What is required: Return each line of the data that follows exactly as it reads.

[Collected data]

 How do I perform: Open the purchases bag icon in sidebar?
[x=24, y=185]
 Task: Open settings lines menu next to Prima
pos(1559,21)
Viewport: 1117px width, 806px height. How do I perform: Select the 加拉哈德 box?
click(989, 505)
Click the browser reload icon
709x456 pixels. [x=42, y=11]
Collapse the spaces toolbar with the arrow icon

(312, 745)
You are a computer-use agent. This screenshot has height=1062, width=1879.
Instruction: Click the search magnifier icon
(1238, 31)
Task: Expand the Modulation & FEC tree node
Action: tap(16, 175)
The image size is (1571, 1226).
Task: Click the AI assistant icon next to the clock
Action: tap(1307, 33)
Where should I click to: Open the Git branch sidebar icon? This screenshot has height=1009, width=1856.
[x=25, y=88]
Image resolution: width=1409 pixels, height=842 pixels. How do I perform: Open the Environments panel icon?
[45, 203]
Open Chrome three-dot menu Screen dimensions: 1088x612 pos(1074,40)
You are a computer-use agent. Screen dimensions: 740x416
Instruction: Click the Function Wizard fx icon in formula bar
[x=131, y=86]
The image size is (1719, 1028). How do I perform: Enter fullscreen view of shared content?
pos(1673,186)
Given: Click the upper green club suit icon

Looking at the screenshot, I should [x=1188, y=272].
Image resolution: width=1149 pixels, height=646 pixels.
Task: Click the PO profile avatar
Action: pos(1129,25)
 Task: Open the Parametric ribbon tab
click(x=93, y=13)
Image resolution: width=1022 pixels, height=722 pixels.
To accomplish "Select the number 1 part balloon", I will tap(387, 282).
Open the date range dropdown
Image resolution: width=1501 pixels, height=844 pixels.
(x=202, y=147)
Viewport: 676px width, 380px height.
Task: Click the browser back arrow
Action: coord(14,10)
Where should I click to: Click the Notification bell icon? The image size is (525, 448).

Written solution:
 How do I perform: Open the purchases bag icon in sidebar?
[x=24, y=185]
 Task: Open settings lines menu next to Prima
pos(1559,21)
Viewport: 1117px width, 806px height. How do I perform: Select the 加拉哈德 box?
click(989, 505)
Click the browser reload icon
709x456 pixels. [x=42, y=11]
Collapse the spaces toolbar with the arrow icon

(312, 745)
You are a computer-use agent. This screenshot has height=1062, width=1879.
Instruction: Click the search magnifier icon
(1238, 31)
Task: Expand the Modulation & FEC tree node
Action: tap(16, 175)
The image size is (1571, 1226).
Task: Click the AI assistant icon next to the clock
Action: tap(1307, 33)
Where should I click to: Open the Git branch sidebar icon? This screenshot has height=1009, width=1856.
[x=25, y=88]
Image resolution: width=1409 pixels, height=842 pixels. How do I perform: Open the Environments panel icon?
[45, 203]
Open Chrome three-dot menu Screen dimensions: 1088x612 pos(1074,40)
You are a computer-use agent. Screen dimensions: 740x416
Instruction: Click the Function Wizard fx icon in formula bar
[x=131, y=86]
The image size is (1719, 1028). How do I perform: Enter fullscreen view of shared content?
pos(1673,186)
Given: Click the upper green club suit icon

Looking at the screenshot, I should [x=1188, y=272].
Image resolution: width=1149 pixels, height=646 pixels.
Task: Click the PO profile avatar
Action: pos(1129,25)
 Task: Open the Parametric ribbon tab
click(x=93, y=13)
Image resolution: width=1022 pixels, height=722 pixels.
To accomplish "Select the number 1 part balloon", I will tap(387, 282).
Open the date range dropdown
Image resolution: width=1501 pixels, height=844 pixels.
(x=202, y=147)
Viewport: 676px width, 380px height.
Task: Click the browser back arrow
Action: coord(14,10)
Where should I click to: Click the Notification bell icon? The image size is (525, 448).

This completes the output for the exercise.